• What needs to be done:
Rewrite the records below, changing every "GUI agent" to "UI agent" and leaving everything else unchanged.

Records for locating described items
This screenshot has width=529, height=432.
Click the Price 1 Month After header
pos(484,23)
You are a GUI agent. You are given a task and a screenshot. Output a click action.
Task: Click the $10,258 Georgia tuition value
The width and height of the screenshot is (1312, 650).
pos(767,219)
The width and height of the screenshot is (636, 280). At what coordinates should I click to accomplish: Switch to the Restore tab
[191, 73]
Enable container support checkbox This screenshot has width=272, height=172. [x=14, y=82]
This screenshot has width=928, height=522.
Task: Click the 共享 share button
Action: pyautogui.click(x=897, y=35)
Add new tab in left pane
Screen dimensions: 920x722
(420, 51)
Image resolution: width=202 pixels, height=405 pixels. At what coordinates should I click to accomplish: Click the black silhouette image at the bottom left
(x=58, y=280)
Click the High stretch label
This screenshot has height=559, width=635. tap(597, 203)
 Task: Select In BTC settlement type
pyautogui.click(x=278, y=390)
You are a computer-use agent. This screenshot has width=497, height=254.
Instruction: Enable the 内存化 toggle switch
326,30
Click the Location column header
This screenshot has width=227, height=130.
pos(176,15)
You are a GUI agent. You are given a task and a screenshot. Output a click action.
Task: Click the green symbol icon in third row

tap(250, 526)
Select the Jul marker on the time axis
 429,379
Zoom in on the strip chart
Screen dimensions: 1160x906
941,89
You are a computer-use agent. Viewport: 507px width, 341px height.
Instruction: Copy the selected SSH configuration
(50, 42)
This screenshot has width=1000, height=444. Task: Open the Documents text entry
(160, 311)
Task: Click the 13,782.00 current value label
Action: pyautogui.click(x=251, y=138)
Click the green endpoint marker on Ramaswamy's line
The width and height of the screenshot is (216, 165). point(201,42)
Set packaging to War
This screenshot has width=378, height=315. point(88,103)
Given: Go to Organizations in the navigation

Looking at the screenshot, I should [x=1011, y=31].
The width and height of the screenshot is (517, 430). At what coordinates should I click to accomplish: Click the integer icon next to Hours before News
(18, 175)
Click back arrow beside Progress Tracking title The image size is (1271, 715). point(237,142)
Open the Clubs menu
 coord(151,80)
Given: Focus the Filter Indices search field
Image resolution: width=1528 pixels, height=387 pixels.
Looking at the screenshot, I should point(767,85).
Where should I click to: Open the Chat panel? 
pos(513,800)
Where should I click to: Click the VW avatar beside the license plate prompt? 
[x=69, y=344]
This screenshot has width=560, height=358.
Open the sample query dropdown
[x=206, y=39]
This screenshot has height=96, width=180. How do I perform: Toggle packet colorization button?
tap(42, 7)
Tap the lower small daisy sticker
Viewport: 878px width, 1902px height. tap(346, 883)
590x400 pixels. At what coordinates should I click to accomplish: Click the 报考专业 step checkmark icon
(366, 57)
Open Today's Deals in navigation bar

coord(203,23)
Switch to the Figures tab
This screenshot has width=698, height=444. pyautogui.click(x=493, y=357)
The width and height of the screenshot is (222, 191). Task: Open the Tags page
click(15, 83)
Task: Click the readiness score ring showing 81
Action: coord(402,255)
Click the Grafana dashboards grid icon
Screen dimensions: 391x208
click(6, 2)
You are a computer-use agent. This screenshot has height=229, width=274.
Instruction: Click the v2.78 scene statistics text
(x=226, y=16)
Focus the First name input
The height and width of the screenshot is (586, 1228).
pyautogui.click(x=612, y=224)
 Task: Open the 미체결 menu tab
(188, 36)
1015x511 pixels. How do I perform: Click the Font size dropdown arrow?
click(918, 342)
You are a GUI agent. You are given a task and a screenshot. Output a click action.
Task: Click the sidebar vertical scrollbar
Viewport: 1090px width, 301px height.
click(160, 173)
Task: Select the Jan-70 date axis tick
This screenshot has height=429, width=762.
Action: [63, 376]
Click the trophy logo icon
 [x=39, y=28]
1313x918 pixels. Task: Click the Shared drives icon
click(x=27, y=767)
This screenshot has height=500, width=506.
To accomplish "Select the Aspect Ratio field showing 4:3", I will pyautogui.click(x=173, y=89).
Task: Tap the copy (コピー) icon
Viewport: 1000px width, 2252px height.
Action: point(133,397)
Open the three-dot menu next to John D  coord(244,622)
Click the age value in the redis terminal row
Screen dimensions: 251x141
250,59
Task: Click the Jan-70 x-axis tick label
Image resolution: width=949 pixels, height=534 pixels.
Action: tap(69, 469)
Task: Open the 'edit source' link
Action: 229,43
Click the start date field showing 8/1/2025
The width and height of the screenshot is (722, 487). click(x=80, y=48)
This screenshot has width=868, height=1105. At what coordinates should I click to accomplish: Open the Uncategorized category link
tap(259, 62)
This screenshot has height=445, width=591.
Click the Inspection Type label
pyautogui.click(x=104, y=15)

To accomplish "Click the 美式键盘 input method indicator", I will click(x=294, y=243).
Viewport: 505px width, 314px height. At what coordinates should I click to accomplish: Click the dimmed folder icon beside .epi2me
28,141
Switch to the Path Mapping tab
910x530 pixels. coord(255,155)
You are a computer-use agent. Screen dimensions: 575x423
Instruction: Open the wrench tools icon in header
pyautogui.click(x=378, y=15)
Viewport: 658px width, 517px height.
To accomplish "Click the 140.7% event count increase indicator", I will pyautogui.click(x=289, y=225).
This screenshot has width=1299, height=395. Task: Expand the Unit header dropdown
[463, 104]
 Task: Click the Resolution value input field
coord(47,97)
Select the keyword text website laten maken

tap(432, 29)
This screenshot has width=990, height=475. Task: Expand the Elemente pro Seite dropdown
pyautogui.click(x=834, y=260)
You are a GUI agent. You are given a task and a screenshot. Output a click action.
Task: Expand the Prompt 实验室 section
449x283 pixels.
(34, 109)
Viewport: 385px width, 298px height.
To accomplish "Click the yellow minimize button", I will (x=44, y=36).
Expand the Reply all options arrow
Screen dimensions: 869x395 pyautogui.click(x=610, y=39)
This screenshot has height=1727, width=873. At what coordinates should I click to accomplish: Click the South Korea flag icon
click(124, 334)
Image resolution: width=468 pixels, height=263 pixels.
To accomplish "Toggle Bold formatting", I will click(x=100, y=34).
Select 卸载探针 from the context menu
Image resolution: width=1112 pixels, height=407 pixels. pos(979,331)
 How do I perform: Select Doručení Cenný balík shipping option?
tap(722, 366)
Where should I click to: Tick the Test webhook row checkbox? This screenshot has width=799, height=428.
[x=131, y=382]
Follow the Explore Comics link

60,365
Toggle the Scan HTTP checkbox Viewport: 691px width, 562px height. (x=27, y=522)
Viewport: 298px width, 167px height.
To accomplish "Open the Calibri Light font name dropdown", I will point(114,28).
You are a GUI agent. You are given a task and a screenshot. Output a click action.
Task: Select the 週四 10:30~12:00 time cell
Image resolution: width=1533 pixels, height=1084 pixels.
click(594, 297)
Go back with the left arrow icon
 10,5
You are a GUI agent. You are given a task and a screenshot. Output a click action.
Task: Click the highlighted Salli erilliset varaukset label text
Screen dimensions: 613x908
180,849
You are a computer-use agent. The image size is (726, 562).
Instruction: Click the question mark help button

• Task solution:
This screenshot has width=529, height=432.
Click the Price 1 Month After header
pos(484,23)
You are a UI agent. You are given a task and a screenshot. Output a click action.
Task: Click the $10,258 Georgia tuition value
The width and height of the screenshot is (1312, 650).
pos(767,219)
The width and height of the screenshot is (636, 280). At what coordinates should I click to accomplish: Switch to the Restore tab
[191, 73]
Enable container support checkbox This screenshot has width=272, height=172. [x=14, y=82]
This screenshot has width=928, height=522.
Task: Click the 共享 share button
Action: pyautogui.click(x=897, y=35)
Add new tab in left pane
Screen dimensions: 920x722
(420, 51)
Image resolution: width=202 pixels, height=405 pixels. At what coordinates should I click to accomplish: Click the black silhouette image at the bottom left
(x=58, y=280)
Click the High stretch label
This screenshot has height=559, width=635. tap(597, 203)
 Task: Select In BTC settlement type
pyautogui.click(x=278, y=390)
You are a computer-use agent. This screenshot has width=497, height=254.
Instruction: Enable the 内存化 toggle switch
326,30
Click the Location column header
This screenshot has width=227, height=130.
pos(176,15)
You are a UI agent. You are given a task and a screenshot. Output a click action.
Task: Click the green symbol icon in third row

tap(250, 526)
Select the Jul marker on the time axis
 429,379
Zoom in on the strip chart
Screen dimensions: 1160x906
941,89
You are a computer-use agent. Viewport: 507px width, 341px height.
Instruction: Copy the selected SSH configuration
(50, 42)
This screenshot has width=1000, height=444. Task: Open the Documents text entry
(160, 311)
Task: Click the 13,782.00 current value label
Action: pyautogui.click(x=251, y=138)
Click the green endpoint marker on Ramaswamy's line
The width and height of the screenshot is (216, 165). point(201,42)
Set packaging to War
This screenshot has width=378, height=315. point(88,103)
Given: Go to Organizations in the navigation

Looking at the screenshot, I should [x=1011, y=31].
The width and height of the screenshot is (517, 430). At what coordinates should I click to accomplish: Click the integer icon next to Hours before News
(18, 175)
Click back arrow beside Progress Tracking title The image size is (1271, 715). point(237,142)
Open the Clubs menu
 coord(151,80)
Given: Focus the Filter Indices search field
Image resolution: width=1528 pixels, height=387 pixels.
Looking at the screenshot, I should point(767,85).
Where should I click to: Open the Chat panel? 
pos(513,800)
Where should I click to: Click the VW avatar beside the license plate prompt? 
[x=69, y=344]
This screenshot has width=560, height=358.
Open the sample query dropdown
[x=206, y=39]
This screenshot has height=96, width=180. How do I perform: Toggle packet colorization button?
tap(42, 7)
Tap the lower small daisy sticker
Viewport: 878px width, 1902px height. tap(346, 883)
590x400 pixels. At what coordinates should I click to accomplish: Click the 报考专业 step checkmark icon
(366, 57)
Open Today's Deals in navigation bar

coord(203,23)
Switch to the Figures tab
This screenshot has width=698, height=444. pyautogui.click(x=493, y=357)
The width and height of the screenshot is (222, 191). Task: Open the Tags page
click(15, 83)
Task: Click the readiness score ring showing 81
Action: coord(402,255)
Click the Grafana dashboards grid icon
Screen dimensions: 391x208
click(6, 2)
You are a computer-use agent. This screenshot has height=229, width=274.
Instruction: Click the v2.78 scene statistics text
(x=226, y=16)
Focus the First name input
The height and width of the screenshot is (586, 1228).
pyautogui.click(x=612, y=224)
 Task: Open the 미체결 menu tab
(188, 36)
1015x511 pixels. How do I perform: Click the Font size dropdown arrow?
click(918, 342)
You are a UI agent. You are given a task and a screenshot. Output a click action.
Task: Click the sidebar vertical scrollbar
Viewport: 1090px width, 301px height.
click(160, 173)
Task: Select the Jan-70 date axis tick
This screenshot has height=429, width=762.
Action: [63, 376]
Click the trophy logo icon
 [x=39, y=28]
1313x918 pixels. Task: Click the Shared drives icon
click(x=27, y=767)
This screenshot has height=500, width=506.
To accomplish "Select the Aspect Ratio field showing 4:3", I will pyautogui.click(x=173, y=89).
Task: Tap the copy (コピー) icon
Viewport: 1000px width, 2252px height.
Action: point(133,397)
Open the three-dot menu next to John D  coord(244,622)
Click the age value in the redis terminal row
Screen dimensions: 251x141
250,59
Task: Click the Jan-70 x-axis tick label
Image resolution: width=949 pixels, height=534 pixels.
Action: tap(69, 469)
Task: Open the 'edit source' link
Action: 229,43
Click the start date field showing 8/1/2025
The width and height of the screenshot is (722, 487). click(x=80, y=48)
This screenshot has width=868, height=1105. At what coordinates should I click to accomplish: Open the Uncategorized category link
tap(259, 62)
This screenshot has height=445, width=591.
Click the Inspection Type label
pyautogui.click(x=104, y=15)

To accomplish "Click the 美式键盘 input method indicator", I will click(x=294, y=243).
Viewport: 505px width, 314px height. At what coordinates should I click to accomplish: Click the dimmed folder icon beside .epi2me
28,141
Switch to the Path Mapping tab
910x530 pixels. coord(255,155)
You are a computer-use agent. Screen dimensions: 575x423
Instruction: Open the wrench tools icon in header
pyautogui.click(x=378, y=15)
Viewport: 658px width, 517px height.
To accomplish "Click the 140.7% event count increase indicator", I will pyautogui.click(x=289, y=225).
This screenshot has width=1299, height=395. Task: Expand the Unit header dropdown
[463, 104]
 Task: Click the Resolution value input field
coord(47,97)
Select the keyword text website laten maken

tap(432, 29)
This screenshot has width=990, height=475. Task: Expand the Elemente pro Seite dropdown
pyautogui.click(x=834, y=260)
You are a UI agent. You are given a task and a screenshot. Output a click action.
Task: Expand the Prompt 实验室 section
449x283 pixels.
(34, 109)
Viewport: 385px width, 298px height.
To accomplish "Click the yellow minimize button", I will (x=44, y=36).
Expand the Reply all options arrow
Screen dimensions: 869x395 pyautogui.click(x=610, y=39)
This screenshot has height=1727, width=873. At what coordinates should I click to accomplish: Click the South Korea flag icon
click(124, 334)
Image resolution: width=468 pixels, height=263 pixels.
To accomplish "Toggle Bold formatting", I will click(x=100, y=34).
Select 卸载探针 from the context menu
Image resolution: width=1112 pixels, height=407 pixels. pos(979,331)
 How do I perform: Select Doručení Cenný balík shipping option?
tap(722, 366)
Where should I click to: Tick the Test webhook row checkbox? This screenshot has width=799, height=428.
[x=131, y=382]
Follow the Explore Comics link

60,365
Toggle the Scan HTTP checkbox Viewport: 691px width, 562px height. (x=27, y=522)
Viewport: 298px width, 167px height.
To accomplish "Open the Calibri Light font name dropdown", I will point(114,28).
You are a UI agent. You are given a task and a screenshot. Output a click action.
Task: Select the 週四 10:30~12:00 time cell
Image resolution: width=1533 pixels, height=1084 pixels.
click(594, 297)
Go back with the left arrow icon
 10,5
You are a UI agent. You are given a task and a screenshot. Output a click action.
Task: Click the highlighted Salli erilliset varaukset label text
Screen dimensions: 613x908
180,849
You are a computer-use agent. The image size is (726, 562).
Instruction: Click the question mark help button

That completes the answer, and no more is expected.